Yeah, two channels, one resize and one shapefixed might also work.

scottclowe commented 9 years ago

You can't redshift something which is grey. It has to be RGB values to be redder/bluer, surely?

The parallax I get - one is a translation of the other in the 2nd dimension [dimension 1 in python]. But I don't see how you envisage the two images in the 48x48x2 tensor will differ when one is redshifted.

gngdb commented 9 years ago

It's like pseudo-redshift, move between two channels (call them blue and red, but it doesn't matter) depending on the original size (smallest image is all in one channel, largest is all in the second).

On 5 March 2015 at 15:12, scottclowe notifications@github.com wrote:

You can't redshift something which is grey. It has to be RGB values to be redder/bluer, surely?

The parallax I get - one is a translation of the other in the 2nd dimension [dimension 1 in python]. But I don't see how you envisage the two images in the 48x48x2 tensor will differ when one is redshifted.

— Reply to this email directly or view it on GitHub https://github.com/Neuroglycerin/neukrill-net-tools/issues/117#issuecomment-77380650 .
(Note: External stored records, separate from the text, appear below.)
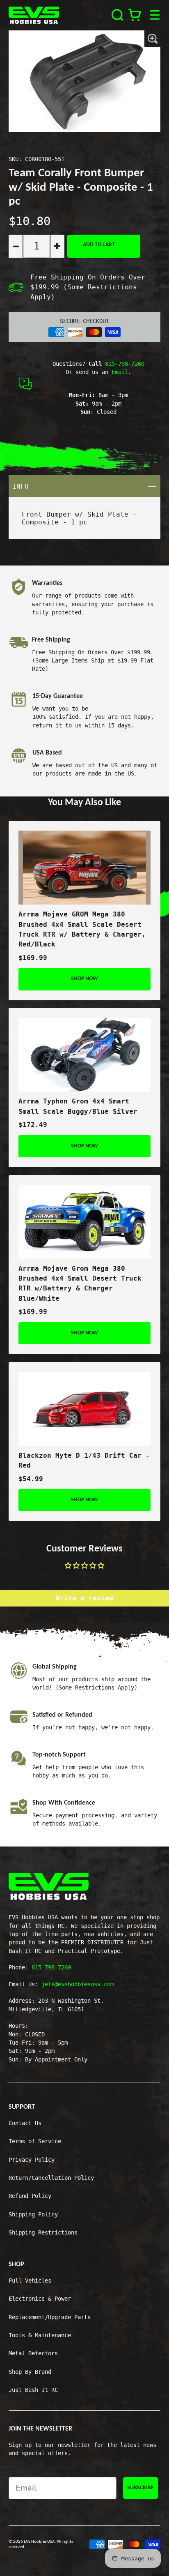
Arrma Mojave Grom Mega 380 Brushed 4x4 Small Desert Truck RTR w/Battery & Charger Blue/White (80, 1283)
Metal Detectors (33, 2353)
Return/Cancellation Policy (51, 2177)
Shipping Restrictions (43, 2232)
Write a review (84, 1598)
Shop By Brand (30, 2371)
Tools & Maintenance (40, 2335)
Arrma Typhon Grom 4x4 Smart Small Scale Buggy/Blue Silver (77, 1106)
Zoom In (152, 38)
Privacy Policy (32, 2159)
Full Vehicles (30, 2280)
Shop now (84, 978)
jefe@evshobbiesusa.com (77, 1984)
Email (120, 372)
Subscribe (140, 2488)
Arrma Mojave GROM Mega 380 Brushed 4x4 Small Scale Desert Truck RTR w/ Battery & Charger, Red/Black (82, 929)
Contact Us (25, 2123)
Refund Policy (30, 2196)
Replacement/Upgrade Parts (50, 2317)
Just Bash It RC (33, 2390)
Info (86, 485)
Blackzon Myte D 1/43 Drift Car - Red (84, 1460)
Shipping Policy (33, 2214)
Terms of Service (35, 2141)
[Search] (117, 15)
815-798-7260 (124, 363)
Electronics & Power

scottclowe commented 9 years ago

Ah ok, so the two channels are a linear decomposition of the image. x=(img.size-smallestsize)/biggestsize Ch1=img * (1-x) Ch2=img * x

That's nothing like physical redshift!

----- Reply message ----- From: "Gavin Gray" notifications@github.com To: "Neuroglycerin/neukrill-net-tools" neukrill-net-tools@noreply.github.com Cc: "scottclowe" scottlowe0@gmail.com Subject: [neukrill-net-tools] Stereopsis/redshift transformation (#117) Date: Thu, Mar 5, 2015 15:52

It's like pseudo-redshift, move between two channels (call them blue and red, but it doesn't matter) depending on the original size (smallest image is all in one channel, largest is all in the second).

On 5 March 2015 at 15:12, scottclowe notifications@github.com wrote:

You can't redshift something which is grey. It has to be RGB values to be redder/bluer, surely?

The parallax I get - one is a translation of the other in the 2nd dimension [dimension 1 in python]. But I don't see how you envisage the two images in the 48x48x2 tensor will differ when one is redshifted.

— Reply to this email directly or view it on GitHub https://github.com/Neuroglycerin/neukrill-net-tools/issues/117#issuecomment-77380650 .


Reply to this email directly or view it on GitHub: https://github.com/Neuroglycerin/neukrill-net-tools/issues/117#issuecomment-77388884

gngdb commented 9 years ago

This now exists in the ParallelDataset style models. We supply it two versions of the image into independent convolutional pipelines. One is resized, the other is cropped (bit more complicated than that, but essentially correct).